In this passage of Isaiah’s book, Isaiah lamented that even exile and destruction could guarantee faithfulness among God’s people. Isaiah’s lament began in verse 15 of the previous chapter. The Jews needed more than God’s direct intervention; they needed assurance that God would mold His people into righteous believers who would fulfill their calling before the nations.
Isaiah began this passage with a call for God to work as He had before. “Oh that you would rend the heavens and come down, that the mountains might quake at your presence — as when fire kindles brushwood and the fire causes water to boil— to make your name known to your adversaries, and that the nations might tremble at your presence! When you did awesome things that we did not look for, you came down, the mountains quaked at your presence.”
We often forget that unlike our national history, Israel’s national history overflowed with stories of God’s work for His people. Israel’s history began with the calling of Abraham, a calling all Jews admitted Abraham never deserved. Israel celebrated God’s mighty redemption of the enslaved nation with the yearly festival of Passover. Israel also remembered God’s deliverance of the nation through mighty judges and kings. In Isaiah’s lifetime, Jerusalem experienced God’s direct deliverance from the might of Assyria during Hezekiah’s reign. In one night in 701 B.C., God’s angel destroyed 185,000 Assyrian soldiers (Isaiah 37:36).
Unfortunately, God’s intervention included times of judgment as well. Isaiah and Judah witnessed the destruction of the northern kingdom of Israel in 722 B.C. by the Assyrians, an event Scripture attributes to God’s judgment of the sinful nation (2 Kings 17).
Isaiah called for God’s work in His nation because Israel worshiped a God unlike any other god in humanity’s history. “From of old no one has heard or perceived by the ear, no eye has seen a God besides you, who acts for those who wait for him. You meet him who joyfully works righteousness, those who remember you in your ways.” Time and again in Israel’s history, God had demonstrated His uniqueness in His gracious love of Israel. God had demonstrated His care for His people from the covenant of Mt. Sinai to the time of Isaiah’s life, a period of over 700 years.

⁂

WRITTEN REQUEST |
Extend the commentary on Isaiah's lament above, picking up right after its last sentence.

DATASET SECTION |
⁂

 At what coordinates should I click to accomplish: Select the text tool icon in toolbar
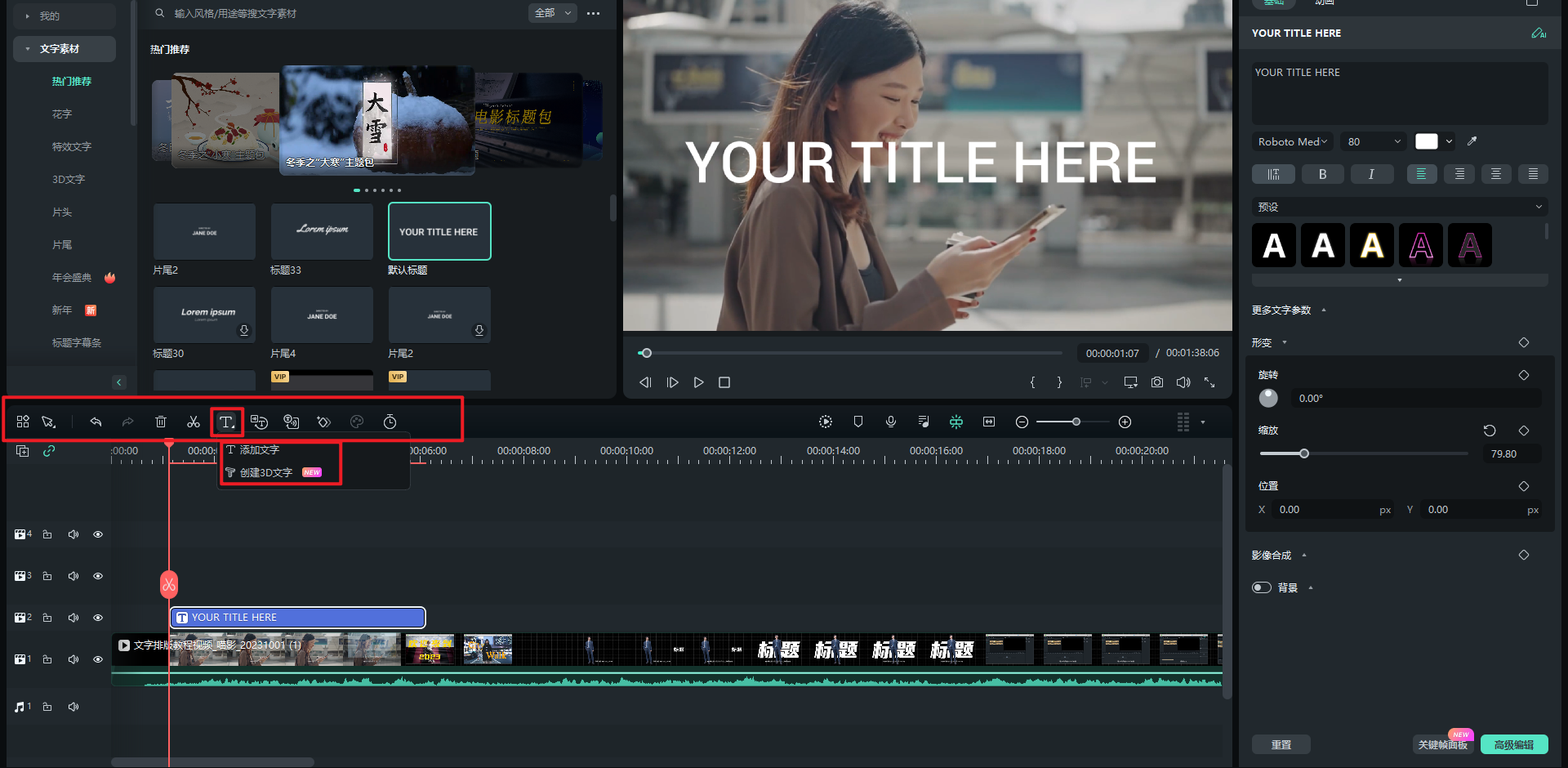coord(226,422)
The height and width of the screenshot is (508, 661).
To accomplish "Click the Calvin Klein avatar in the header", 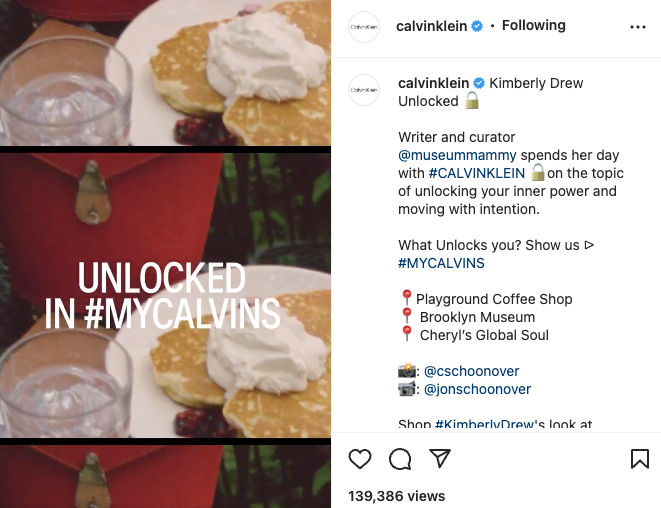I will pyautogui.click(x=364, y=27).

⁂

EXERCISE OUTPUT |
Isaiah knew, however, that calling on God was a risky proposition. God always expected His people to live according to His standards, not their own. God always called the Jews to account when He appeared on the scene, punishing the nation for their sins even as He worked to preserve the nation. Isaiah understood that God never preserved Israel because the Jews deserved His protection: “We have all become like one who is unclean, and all our righteous deeds are like a polluted garment.” Nothing that Israel could do would truly atone for the nation’s sins. The covenant of Mt. Sinai lay shattered by centuries of rebellion and sin: “We all fade like a leaf, and our iniquities, like the wind, take us away.”
As Isaiah understood, Israel seemed to ignore God in the good times and call upon Him when they faced adversity: “There is no one who calls upon your name, who rouses himself to take hold of you.” In times when the people really wanted God to intervene, it seemed He disappeared: “you have hidden your face from us, and have made us melt in the hand of our iniquities.” Israel never really connected blessing with obedience and peril with disobedience.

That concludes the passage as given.